WORK REQUEST »
Search the records for the string "warning". Copy each line where it occurs.

** RECORD EXCERPTS follows **

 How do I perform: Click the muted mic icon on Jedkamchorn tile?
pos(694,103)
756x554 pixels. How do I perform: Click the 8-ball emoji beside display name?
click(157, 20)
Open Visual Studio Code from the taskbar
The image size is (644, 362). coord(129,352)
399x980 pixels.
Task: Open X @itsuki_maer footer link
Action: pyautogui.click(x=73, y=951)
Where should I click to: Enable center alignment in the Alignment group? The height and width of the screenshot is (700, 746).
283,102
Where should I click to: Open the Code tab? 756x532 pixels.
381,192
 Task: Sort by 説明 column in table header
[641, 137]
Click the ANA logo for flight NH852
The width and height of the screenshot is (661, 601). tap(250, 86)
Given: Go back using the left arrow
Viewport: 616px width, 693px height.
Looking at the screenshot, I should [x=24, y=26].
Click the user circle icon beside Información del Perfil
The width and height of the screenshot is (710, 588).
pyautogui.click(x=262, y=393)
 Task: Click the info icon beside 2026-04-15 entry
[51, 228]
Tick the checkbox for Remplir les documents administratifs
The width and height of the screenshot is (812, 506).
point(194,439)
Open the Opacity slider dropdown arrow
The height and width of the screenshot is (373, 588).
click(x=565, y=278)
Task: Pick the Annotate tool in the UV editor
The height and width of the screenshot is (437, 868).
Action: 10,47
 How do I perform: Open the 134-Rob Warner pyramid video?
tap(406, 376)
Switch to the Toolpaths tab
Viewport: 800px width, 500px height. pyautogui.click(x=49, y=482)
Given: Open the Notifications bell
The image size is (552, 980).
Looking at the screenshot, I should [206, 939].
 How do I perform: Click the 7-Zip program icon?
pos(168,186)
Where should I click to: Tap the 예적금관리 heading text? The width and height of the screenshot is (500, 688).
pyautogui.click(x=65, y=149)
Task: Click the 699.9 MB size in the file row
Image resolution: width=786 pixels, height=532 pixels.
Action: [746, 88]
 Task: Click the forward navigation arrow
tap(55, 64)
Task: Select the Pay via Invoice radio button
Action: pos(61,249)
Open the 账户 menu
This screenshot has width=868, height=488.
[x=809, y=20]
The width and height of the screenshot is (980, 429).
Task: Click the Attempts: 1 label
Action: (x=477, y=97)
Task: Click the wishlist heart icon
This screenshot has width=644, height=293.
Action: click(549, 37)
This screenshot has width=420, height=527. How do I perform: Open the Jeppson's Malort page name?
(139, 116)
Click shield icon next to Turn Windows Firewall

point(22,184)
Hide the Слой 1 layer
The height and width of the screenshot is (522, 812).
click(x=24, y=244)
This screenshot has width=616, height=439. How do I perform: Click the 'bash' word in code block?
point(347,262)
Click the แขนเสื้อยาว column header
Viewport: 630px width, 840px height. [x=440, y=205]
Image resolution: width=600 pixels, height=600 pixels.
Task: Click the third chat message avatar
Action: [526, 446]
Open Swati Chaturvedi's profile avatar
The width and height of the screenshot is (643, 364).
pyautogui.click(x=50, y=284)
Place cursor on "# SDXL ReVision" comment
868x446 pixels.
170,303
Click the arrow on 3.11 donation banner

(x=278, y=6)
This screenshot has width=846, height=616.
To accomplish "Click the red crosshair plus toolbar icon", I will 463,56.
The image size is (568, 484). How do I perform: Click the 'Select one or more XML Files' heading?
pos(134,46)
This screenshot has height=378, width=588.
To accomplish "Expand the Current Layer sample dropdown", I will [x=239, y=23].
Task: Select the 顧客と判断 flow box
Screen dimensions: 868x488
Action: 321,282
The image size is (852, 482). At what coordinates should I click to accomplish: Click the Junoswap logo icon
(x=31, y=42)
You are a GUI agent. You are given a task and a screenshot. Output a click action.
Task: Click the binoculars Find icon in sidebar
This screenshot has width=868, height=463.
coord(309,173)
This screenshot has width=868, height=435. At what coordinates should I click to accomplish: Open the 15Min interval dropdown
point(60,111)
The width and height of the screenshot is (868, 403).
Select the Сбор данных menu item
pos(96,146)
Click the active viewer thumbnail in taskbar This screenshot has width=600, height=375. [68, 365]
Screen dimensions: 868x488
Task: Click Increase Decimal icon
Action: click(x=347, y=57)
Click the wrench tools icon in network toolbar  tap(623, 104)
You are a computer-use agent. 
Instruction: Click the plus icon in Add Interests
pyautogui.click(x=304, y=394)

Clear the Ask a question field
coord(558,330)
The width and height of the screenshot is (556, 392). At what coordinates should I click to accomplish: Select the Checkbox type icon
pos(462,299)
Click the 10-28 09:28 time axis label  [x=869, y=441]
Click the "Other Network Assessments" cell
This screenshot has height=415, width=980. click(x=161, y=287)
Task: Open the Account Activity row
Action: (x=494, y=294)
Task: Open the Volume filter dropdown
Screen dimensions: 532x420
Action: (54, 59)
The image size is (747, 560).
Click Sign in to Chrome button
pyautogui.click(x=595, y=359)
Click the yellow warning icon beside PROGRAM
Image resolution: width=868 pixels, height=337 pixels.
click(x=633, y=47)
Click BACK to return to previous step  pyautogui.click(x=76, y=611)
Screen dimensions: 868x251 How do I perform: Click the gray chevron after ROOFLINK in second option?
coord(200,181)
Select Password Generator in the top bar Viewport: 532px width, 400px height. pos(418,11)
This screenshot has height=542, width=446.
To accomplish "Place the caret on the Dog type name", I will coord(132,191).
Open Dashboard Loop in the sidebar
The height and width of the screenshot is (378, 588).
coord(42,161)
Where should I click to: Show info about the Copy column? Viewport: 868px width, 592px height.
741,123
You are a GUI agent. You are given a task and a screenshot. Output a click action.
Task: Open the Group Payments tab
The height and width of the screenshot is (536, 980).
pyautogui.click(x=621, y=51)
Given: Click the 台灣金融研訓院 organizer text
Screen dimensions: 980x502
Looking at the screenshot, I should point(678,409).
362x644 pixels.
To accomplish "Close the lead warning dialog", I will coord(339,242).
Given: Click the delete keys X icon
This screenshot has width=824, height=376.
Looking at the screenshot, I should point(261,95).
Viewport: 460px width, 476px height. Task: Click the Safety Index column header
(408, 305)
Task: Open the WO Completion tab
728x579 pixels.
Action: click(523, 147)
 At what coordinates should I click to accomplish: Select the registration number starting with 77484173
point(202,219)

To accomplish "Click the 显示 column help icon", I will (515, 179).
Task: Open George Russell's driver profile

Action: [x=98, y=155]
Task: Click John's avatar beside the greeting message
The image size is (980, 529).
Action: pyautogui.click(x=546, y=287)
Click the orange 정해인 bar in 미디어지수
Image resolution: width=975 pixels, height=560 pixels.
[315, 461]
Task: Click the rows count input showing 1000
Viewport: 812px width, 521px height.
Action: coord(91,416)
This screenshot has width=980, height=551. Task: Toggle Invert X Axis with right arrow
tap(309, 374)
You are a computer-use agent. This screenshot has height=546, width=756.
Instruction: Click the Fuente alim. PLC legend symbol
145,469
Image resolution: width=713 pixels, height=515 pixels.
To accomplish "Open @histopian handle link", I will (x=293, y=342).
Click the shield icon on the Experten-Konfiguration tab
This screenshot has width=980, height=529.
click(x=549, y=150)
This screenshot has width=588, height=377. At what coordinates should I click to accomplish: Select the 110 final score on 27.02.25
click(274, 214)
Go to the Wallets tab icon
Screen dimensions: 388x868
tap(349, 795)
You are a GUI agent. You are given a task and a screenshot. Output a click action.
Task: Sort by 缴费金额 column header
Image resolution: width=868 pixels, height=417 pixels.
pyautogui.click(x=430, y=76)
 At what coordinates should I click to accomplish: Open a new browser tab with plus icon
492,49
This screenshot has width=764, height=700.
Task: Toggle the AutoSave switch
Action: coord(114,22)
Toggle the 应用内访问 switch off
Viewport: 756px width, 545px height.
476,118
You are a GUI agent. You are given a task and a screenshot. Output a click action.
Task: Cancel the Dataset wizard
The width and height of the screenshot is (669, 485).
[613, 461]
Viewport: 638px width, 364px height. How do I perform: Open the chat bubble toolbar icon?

** End of RECORD EXCERPTS **

REPLY TO THE TASK »
Click the yellow warning icon beside PROGRAM
To accomplish "Close the lead warning dialog", I will coord(339,242).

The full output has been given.